Zeng Tao, Peng Lifen, Chao Haichao, Xi Haibo, Fu Bin, Wang Yibing, Zhu Zunwei, Wang Gongxian
School of Medicine, Nanchang University, Nanchang, Jiangxi, PR China.
E.N.T. Department, The People's Hospital of Jiangxi Province, Nanchang, PR China.
Biochem Biophys Res Commun. 2015 May 8;460(3):530-6. doi: 10.1016/j.bbrc.2015.03.064. Epub 2015 Mar 19.
Bladder urothelial carcinoma (UC) accounts for approximately 5% of all cancer deaths in humans. Current treatments extend the recurrence interval but do not significantly alter patient survival. The objective of the present study was to investigate the anti-cancer effect and the underlying mechanisms of CXC195 against human UC cell line T24 cells. CXC195 inhibited the cells growth and induced caspase- and mitochondrial-dependent apoptosis in T24 cells. In addition, CXC195 triggered activation of proteins involved in ER stress signaling including GRP78, CHOP, IRE1α, TRAF2, p-ASK1 and p-JNK in T24 cells. Co-immunoprecipitation experiments showed that activation of JNK was induced by the activation of IRE1α through formation of an IRE1α-TRAF2-ASK1 complex. Knockdown of IRE1α by siRNA dramatically abrogated CXC195-induced activation of TRAF2, ASK and JNK, formation of an IRE1α-TRAF2-ASK1 complex and caspase- and mitochondrial-dependent apoptosis in T24 cells. These findings provided new insights to understand the mode of action of CXC195 in treatment of human UC.

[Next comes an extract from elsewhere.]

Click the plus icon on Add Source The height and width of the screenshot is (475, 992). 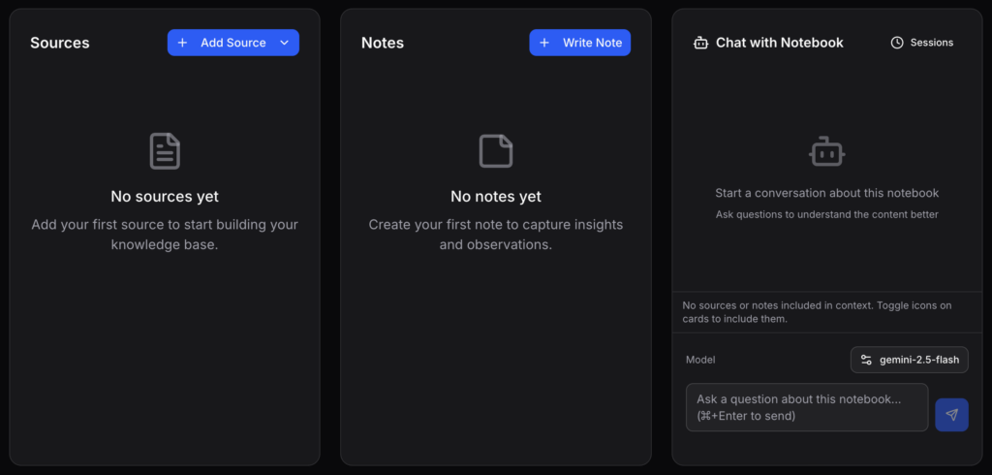coord(182,43)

膀胱尿路上皮癌(UC)约占人类所有癌症死亡人数的5%。目前的治疗方法延长了复发间隔,但并未显著改变患者的生存率。本研究的目的是探讨CXC195对人UC细胞系T24细胞的抗癌作用及其潜在机制。CXC195抑制T24细胞的生长,并诱导其发生半胱天冬酶和线粒体依赖性凋亡。此外,CXC195在T24细胞中触发了内质网应激信号通路相关蛋白的激活,包括GRP78、CHOP、IRE1α、TRAF2、p-ASK1和p-JNK。免疫共沉淀实验表明,IRE1α通过形成IRE1α-TRAF2-ASK1复合物激活JNK。用小干扰RNA敲低IRE1α可显著消除CXC195诱导的TRAF2、ASK和JNK的激活、IRE1α-TRAF2-ASK1复合物的形成以及T24细胞中半胱天冬酶和线粒体依赖性凋亡。这些发现为理解CXC195治疗人UC的作用模式提供了新的见解。